## Task brief
Print the lines that run from the line with "Click Nebe Dominik player name" to the line with "The height and width of the screenshot is (1156, 785).", keeping both end lines, exactly as they appear in the entries below, and nothing else.

## Material supplied

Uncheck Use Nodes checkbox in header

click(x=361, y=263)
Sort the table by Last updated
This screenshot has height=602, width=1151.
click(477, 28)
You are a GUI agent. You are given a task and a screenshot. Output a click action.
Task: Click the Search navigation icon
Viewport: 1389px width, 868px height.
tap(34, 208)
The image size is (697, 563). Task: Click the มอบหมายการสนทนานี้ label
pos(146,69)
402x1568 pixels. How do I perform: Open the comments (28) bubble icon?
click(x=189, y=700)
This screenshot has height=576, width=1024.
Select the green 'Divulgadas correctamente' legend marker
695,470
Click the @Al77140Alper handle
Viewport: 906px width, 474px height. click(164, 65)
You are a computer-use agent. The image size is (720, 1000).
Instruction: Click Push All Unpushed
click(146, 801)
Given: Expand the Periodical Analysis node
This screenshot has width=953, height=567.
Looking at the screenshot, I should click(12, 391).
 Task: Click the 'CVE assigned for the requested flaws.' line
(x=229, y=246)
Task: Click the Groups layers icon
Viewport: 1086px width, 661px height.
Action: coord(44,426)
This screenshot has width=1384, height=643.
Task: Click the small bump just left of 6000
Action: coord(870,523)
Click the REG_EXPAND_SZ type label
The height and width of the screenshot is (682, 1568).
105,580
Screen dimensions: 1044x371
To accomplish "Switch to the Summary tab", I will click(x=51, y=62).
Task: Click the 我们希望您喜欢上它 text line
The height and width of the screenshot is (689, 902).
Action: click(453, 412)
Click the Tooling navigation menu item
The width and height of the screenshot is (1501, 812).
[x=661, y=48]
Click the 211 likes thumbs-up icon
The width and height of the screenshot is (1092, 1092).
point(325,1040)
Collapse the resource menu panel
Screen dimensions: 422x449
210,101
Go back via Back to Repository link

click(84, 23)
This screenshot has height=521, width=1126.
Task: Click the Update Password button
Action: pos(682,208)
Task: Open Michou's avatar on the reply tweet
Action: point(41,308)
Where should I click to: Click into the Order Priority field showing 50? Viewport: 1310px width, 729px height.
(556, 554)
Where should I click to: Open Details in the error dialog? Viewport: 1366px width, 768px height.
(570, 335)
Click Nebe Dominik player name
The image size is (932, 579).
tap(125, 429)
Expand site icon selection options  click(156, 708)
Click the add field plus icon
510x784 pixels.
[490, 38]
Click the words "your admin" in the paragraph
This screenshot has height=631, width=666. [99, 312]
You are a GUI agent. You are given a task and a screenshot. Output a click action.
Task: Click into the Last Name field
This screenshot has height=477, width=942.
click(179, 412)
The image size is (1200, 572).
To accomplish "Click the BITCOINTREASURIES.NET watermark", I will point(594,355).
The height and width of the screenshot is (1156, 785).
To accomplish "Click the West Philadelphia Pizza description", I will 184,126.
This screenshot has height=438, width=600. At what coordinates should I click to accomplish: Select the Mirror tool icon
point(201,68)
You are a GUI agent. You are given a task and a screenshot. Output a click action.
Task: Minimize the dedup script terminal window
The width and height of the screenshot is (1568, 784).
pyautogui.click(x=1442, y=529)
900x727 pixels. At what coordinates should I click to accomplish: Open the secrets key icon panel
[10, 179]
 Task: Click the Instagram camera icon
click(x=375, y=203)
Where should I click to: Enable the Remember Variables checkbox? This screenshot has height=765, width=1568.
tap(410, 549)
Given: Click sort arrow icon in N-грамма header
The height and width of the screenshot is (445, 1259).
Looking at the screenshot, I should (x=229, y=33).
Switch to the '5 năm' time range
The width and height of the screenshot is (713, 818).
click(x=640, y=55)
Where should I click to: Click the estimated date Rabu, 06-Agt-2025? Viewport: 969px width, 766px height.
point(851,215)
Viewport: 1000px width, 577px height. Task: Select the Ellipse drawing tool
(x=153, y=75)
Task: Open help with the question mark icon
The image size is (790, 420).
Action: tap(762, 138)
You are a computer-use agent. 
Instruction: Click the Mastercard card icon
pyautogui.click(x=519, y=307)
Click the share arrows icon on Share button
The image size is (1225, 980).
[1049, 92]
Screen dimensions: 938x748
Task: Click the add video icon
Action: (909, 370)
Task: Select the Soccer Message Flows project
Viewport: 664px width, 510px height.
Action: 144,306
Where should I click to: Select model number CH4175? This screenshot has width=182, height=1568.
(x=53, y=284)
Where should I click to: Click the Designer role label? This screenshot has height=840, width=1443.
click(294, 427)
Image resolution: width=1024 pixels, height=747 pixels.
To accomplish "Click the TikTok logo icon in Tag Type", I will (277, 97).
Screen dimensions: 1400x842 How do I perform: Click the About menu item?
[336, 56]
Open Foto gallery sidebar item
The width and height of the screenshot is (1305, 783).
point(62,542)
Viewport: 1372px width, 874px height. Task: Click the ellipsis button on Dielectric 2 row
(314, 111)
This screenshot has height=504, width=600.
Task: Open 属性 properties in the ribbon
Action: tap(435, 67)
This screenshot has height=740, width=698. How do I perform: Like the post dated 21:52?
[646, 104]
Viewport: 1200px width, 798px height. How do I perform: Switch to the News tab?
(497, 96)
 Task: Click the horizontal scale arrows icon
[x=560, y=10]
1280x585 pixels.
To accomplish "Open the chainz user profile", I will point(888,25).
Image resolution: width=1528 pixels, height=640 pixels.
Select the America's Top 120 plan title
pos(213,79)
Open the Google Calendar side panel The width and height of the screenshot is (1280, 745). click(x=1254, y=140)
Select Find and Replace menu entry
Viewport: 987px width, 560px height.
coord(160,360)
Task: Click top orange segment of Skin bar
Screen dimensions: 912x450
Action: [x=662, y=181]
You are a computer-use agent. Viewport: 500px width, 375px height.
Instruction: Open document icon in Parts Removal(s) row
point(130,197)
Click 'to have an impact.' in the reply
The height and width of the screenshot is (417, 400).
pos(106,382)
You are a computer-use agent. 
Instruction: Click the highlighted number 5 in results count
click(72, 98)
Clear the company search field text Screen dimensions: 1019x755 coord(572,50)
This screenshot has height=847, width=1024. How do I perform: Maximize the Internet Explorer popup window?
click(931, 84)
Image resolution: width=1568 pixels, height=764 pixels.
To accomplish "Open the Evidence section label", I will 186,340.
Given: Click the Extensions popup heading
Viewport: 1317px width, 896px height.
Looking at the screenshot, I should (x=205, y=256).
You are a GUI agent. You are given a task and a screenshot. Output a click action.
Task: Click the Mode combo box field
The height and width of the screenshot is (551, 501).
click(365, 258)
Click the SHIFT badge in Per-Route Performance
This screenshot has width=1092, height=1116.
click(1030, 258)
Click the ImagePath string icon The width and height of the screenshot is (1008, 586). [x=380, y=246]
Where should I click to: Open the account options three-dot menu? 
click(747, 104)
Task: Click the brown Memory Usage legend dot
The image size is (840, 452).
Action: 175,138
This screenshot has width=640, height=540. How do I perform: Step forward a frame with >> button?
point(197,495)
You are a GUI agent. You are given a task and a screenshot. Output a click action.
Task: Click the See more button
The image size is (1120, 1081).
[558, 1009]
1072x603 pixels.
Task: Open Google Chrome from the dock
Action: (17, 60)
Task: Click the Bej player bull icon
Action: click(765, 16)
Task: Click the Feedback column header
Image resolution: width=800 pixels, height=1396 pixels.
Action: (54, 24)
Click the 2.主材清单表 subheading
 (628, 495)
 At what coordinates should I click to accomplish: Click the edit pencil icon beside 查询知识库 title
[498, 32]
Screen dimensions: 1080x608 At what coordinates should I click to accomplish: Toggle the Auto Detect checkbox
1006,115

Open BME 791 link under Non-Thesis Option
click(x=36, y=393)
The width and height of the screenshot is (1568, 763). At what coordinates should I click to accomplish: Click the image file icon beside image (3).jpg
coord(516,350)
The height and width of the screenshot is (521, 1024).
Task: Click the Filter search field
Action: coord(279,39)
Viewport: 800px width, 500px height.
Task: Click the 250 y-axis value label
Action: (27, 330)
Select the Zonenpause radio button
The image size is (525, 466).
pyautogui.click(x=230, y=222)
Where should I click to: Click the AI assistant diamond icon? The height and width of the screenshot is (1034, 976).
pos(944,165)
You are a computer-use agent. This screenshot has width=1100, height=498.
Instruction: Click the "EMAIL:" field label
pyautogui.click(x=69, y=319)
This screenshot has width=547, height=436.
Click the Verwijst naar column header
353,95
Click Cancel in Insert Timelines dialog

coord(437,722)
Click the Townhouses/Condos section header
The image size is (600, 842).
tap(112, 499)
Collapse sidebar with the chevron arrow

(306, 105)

## Your solution
Click Nebe Dominik player name
The image size is (932, 579).
tap(125, 429)
Expand site icon selection options  click(156, 708)
Click the add field plus icon
510x784 pixels.
[490, 38]
Click the words "your admin" in the paragraph
This screenshot has height=631, width=666. [99, 312]
You are a GUI agent. You are given a task and a screenshot. Output a click action.
Task: Click into the Last Name field
This screenshot has height=477, width=942.
click(179, 412)
The image size is (1200, 572).
To accomplish "Click the BITCOINTREASURIES.NET watermark", I will point(594,355).
The height and width of the screenshot is (1156, 785).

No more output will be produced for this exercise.